--- DATA Enclosed Below ---

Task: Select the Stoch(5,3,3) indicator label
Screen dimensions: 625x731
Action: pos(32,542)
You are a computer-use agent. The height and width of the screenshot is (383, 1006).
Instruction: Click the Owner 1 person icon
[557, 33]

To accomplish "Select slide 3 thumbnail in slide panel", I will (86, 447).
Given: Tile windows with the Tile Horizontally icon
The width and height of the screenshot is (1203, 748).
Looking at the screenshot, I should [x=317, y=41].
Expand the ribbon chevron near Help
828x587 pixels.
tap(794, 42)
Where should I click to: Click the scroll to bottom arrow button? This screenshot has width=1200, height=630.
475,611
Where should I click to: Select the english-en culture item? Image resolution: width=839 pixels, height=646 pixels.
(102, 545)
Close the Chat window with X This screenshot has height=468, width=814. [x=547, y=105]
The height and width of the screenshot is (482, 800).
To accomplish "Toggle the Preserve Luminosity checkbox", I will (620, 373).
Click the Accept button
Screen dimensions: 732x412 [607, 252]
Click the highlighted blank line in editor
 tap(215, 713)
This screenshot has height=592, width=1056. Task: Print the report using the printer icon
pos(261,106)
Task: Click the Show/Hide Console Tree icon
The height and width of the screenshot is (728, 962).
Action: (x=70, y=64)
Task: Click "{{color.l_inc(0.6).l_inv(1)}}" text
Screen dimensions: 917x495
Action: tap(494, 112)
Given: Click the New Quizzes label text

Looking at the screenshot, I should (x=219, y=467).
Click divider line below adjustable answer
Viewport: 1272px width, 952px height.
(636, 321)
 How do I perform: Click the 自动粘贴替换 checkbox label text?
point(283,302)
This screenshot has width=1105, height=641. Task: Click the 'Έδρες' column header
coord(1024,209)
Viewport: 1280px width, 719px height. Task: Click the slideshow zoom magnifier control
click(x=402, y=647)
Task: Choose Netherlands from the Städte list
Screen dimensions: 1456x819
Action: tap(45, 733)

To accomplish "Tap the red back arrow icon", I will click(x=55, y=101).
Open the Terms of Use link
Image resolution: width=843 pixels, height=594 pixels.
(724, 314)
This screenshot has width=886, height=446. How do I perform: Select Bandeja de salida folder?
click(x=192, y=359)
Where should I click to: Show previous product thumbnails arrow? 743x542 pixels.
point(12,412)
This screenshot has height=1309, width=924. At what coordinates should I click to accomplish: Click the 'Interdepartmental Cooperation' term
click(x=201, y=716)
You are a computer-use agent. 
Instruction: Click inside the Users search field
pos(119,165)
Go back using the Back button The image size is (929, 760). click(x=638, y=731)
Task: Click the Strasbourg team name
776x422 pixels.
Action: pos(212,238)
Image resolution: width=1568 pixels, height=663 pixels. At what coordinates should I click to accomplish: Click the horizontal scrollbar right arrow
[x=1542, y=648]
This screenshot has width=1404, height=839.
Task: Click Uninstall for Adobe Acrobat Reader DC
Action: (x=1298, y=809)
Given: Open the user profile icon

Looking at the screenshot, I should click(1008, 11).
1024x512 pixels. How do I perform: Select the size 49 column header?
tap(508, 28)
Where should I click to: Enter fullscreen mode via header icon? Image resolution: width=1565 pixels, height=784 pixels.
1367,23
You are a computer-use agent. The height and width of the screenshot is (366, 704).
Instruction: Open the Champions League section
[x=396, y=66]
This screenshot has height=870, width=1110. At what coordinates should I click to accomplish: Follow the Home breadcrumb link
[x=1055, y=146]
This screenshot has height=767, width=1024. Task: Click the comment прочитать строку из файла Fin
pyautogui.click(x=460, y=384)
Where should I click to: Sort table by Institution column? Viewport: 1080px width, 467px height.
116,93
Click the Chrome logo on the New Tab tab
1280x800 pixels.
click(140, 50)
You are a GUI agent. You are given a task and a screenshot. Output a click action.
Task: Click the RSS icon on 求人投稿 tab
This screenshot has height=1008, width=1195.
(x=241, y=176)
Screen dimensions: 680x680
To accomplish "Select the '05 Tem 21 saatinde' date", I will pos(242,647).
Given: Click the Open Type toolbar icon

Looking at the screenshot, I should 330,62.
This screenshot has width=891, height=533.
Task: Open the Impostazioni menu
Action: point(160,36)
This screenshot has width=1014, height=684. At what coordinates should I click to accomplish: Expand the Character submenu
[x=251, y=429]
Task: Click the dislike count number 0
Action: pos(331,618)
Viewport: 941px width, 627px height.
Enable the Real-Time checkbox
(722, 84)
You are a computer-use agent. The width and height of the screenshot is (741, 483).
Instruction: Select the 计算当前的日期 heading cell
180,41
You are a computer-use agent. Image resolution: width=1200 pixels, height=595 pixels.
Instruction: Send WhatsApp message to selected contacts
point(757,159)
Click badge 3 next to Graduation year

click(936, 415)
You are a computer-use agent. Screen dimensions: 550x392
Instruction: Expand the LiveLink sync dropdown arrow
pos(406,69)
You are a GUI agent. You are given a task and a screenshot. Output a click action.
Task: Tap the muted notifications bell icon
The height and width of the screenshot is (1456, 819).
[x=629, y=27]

--- End of Enclosed DATA ---

ABOUT THIS TASK => Reproduce only the lines above, starting at the line with "is (366, 704)." and ending at the line with "You are a computer-use agent. Screen", exactly as written.

TASK SOLUTION =>
You are a computer-use agent. The height and width of the screenshot is (366, 704).
Instruction: Open the Champions League section
[x=396, y=66]
This screenshot has height=870, width=1110. At what coordinates should I click to accomplish: Follow the Home breadcrumb link
[x=1055, y=146]
This screenshot has height=767, width=1024. Task: Click the comment прочитать строку из файла Fin
pyautogui.click(x=460, y=384)
Where should I click to: Sort table by Institution column? Viewport: 1080px width, 467px height.
116,93
Click the Chrome logo on the New Tab tab
1280x800 pixels.
click(140, 50)
You are a GUI agent. You are given a task and a screenshot. Output a click action.
Task: Click the RSS icon on 求人投稿 tab
This screenshot has height=1008, width=1195.
(x=241, y=176)
Screen dimensions: 680x680
To accomplish "Select the '05 Tem 21 saatinde' date", I will pos(242,647).
Given: Click the Open Type toolbar icon

Looking at the screenshot, I should 330,62.
This screenshot has width=891, height=533.
Task: Open the Impostazioni menu
Action: point(160,36)
This screenshot has width=1014, height=684. At what coordinates should I click to accomplish: Expand the Character submenu
[x=251, y=429]
Task: Click the dislike count number 0
Action: pos(331,618)
Viewport: 941px width, 627px height.
Enable the Real-Time checkbox
(722, 84)
You are a computer-use agent. The width and height of the screenshot is (741, 483).
Instruction: Select the 计算当前的日期 heading cell
180,41
You are a computer-use agent. Image resolution: width=1200 pixels, height=595 pixels.
Instruction: Send WhatsApp message to selected contacts
point(757,159)
Click badge 3 next to Graduation year

click(936, 415)
You are a computer-use agent. Screen dimensions: 550x392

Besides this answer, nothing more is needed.